Bill Lann Lee, a former head of the civil rights division under President Clinton, said he's worried that the Justice Department is undermining its credibility by reversing itself on earlier suits as the political winds shift.
"There's been a tradition of carrying on cases from previous administrations to create a sense of consistency and continuity," Lann Lee said. "It's very troubling that they are not following through on actions that were already underway. That sends a terrible signal."
Alex Acosta, the new assistant attorney general for civil rights, declined requests for an interview. Martinez, Justice's spokesman, defended the division's record, saying that in some cases the department has been opening investigations and resolving cases at a faster rate than the Clinton administration.

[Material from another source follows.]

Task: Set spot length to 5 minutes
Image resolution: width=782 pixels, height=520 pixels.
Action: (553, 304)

"To say this department has not been aggressive in protecting the civil rights of Americans is wrong," Martinez said.
He said statistics show the division has been active in investigating violations in nursing homes, mental institutions and prisons under the Civil Rights for Institutionalized Persons Act. And he said the department is settling more housing and lending discrimination cases, as well as investigating more employment discrimination cases.
The civil rights division also has won praise from Arab-American groups, among others, for its efforts to combat anti-Arab backlash in the wake of the Sept. 11, 2001, attacks. And the division has remained active in pursuing criminal civil rights charges for crimes such as racially motivated violence and murders.

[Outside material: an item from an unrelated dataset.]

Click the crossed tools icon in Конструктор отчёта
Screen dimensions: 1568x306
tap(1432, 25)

The division also is tackling the growing international problem of human trafficking. In fiscal year 2003, the Justice Department brought charges against 21 alleged human traffickers, and it has 123 investigations pending.
And until the Bush administration, the management ranks of the civil rights division had, ironically enough, been almost completely white. Minorities have been promoted under Attorney General John Ashcroft.
Critics say some of the cases the administration is taking credit for resolving were begun years earlier. And they say fewer investigations are being followed through with lawsuits.
Lawyers inside and outside the department describe a slowdown in which career lawyers investigate and recommend legal action, only to watch their recommendations sit waiting for approval from political appointees.
"I have never known morale in the division to be lower than it is today," said Paul Hancock, former head of the housing discrimination section.
What's happening may reflect growing national ambivalence about civil rights issues. Discrimination sometimes isn't always clear as it was at the lunch counters in the South in the 1960s, and there's disagreement about causes and cures. Issues such as affirmative action inspire deep ideological disagreement.
Critics of the Justice Department hope that Acosta, who took over as assistant attorney general for civil rights in August, will be more aggressive than his predecessor, Ralph Boyd. Acosta has been meeting with civil rights activists and has a solid background in civil rights work.
Others worry that Acosta - who served as Boyd's chief of staff - will continue in the anti-regulatory mode of the Bush administration. In a 1997 speech, Acosta argued that consent decrees - one of the civil rights division's strongest weapons - "must be limited."